#### STATED TASK:
Reproduce the lines of the listing below verbatim, from the line containing "Given: Open the 主题 tab" through the line containing "pyautogui.click(x=595, y=735)", with both of those lines included.

(Data drawn from a collection)
----------------
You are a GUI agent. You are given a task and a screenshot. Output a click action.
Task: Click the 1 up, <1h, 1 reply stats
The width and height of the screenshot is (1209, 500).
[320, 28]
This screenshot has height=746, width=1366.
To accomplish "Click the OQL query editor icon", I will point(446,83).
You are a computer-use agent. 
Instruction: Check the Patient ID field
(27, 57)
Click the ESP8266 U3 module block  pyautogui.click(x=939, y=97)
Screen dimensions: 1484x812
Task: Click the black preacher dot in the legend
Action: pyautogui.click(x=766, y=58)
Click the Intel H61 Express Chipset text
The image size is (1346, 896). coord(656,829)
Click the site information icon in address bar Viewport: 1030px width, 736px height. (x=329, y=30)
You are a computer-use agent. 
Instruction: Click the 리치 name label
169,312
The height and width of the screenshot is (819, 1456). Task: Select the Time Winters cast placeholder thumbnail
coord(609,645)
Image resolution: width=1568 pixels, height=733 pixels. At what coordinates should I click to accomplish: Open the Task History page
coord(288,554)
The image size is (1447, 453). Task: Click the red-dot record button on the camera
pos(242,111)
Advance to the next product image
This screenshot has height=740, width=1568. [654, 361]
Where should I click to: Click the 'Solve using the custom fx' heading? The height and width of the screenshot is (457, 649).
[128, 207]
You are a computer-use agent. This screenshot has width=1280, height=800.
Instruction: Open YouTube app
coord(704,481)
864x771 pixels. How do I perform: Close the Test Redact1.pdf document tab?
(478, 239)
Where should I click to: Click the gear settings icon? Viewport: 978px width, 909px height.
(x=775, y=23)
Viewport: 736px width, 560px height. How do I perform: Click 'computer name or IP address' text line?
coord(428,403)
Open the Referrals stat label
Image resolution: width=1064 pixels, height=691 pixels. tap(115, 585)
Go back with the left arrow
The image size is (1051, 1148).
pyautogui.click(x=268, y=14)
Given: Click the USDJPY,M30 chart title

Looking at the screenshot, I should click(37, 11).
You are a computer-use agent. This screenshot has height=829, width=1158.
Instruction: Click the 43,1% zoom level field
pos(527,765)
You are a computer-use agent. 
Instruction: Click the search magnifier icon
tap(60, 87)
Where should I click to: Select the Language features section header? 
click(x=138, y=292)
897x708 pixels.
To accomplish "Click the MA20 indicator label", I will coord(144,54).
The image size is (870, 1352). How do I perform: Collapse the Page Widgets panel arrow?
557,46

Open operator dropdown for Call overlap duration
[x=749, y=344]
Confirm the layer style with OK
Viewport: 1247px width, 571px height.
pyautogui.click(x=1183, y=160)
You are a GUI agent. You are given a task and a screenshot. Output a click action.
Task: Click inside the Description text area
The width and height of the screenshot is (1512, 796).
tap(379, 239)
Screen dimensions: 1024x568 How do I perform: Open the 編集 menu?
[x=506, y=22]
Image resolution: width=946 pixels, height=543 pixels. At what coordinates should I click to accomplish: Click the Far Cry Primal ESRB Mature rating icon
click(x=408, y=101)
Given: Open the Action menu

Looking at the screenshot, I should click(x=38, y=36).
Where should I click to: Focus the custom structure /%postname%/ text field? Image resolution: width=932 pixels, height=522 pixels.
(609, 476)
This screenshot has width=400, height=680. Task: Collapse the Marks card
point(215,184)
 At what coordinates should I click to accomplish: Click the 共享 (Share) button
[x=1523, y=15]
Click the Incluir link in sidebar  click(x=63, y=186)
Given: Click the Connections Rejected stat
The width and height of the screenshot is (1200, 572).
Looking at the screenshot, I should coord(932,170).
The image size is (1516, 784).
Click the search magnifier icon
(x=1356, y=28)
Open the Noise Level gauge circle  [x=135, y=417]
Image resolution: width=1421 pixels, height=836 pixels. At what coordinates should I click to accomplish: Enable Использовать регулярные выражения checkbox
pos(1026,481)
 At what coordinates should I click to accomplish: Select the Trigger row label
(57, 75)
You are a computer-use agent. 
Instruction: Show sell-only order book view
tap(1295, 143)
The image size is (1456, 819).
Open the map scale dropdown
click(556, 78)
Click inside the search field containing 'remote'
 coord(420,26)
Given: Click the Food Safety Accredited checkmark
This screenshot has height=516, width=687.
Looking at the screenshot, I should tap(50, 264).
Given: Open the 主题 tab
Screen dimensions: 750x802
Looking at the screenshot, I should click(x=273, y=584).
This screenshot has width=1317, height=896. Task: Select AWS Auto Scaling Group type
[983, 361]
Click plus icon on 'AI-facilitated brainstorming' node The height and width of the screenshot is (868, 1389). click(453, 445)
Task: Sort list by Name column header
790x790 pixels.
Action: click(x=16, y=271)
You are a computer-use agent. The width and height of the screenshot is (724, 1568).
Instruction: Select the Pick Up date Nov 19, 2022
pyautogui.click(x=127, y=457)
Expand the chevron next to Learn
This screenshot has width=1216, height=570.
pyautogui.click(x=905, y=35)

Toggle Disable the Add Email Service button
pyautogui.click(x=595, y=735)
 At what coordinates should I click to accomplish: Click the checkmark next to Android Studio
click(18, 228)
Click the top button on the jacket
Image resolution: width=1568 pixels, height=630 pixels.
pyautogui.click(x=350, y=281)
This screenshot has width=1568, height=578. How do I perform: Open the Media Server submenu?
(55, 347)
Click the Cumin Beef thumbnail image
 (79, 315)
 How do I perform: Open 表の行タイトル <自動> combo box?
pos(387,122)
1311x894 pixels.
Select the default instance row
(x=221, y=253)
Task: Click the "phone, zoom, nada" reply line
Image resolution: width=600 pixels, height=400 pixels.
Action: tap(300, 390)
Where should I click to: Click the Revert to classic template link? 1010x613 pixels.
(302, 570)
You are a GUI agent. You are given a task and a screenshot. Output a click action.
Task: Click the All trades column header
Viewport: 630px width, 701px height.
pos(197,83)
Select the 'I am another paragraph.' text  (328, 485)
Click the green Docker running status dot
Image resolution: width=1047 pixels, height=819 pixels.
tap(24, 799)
----------------
#### ANSWER FOR THE TASK:
Given: Open the 主题 tab
Screen dimensions: 750x802
Looking at the screenshot, I should click(x=273, y=584).
This screenshot has width=1317, height=896. Task: Select AWS Auto Scaling Group type
[983, 361]
Click plus icon on 'AI-facilitated brainstorming' node The height and width of the screenshot is (868, 1389). click(453, 445)
Task: Sort list by Name column header
790x790 pixels.
Action: click(x=16, y=271)
You are a computer-use agent. The width and height of the screenshot is (724, 1568).
Instruction: Select the Pick Up date Nov 19, 2022
pyautogui.click(x=127, y=457)
Expand the chevron next to Learn
This screenshot has width=1216, height=570.
pyautogui.click(x=905, y=35)

Toggle Disable the Add Email Service button
pyautogui.click(x=595, y=735)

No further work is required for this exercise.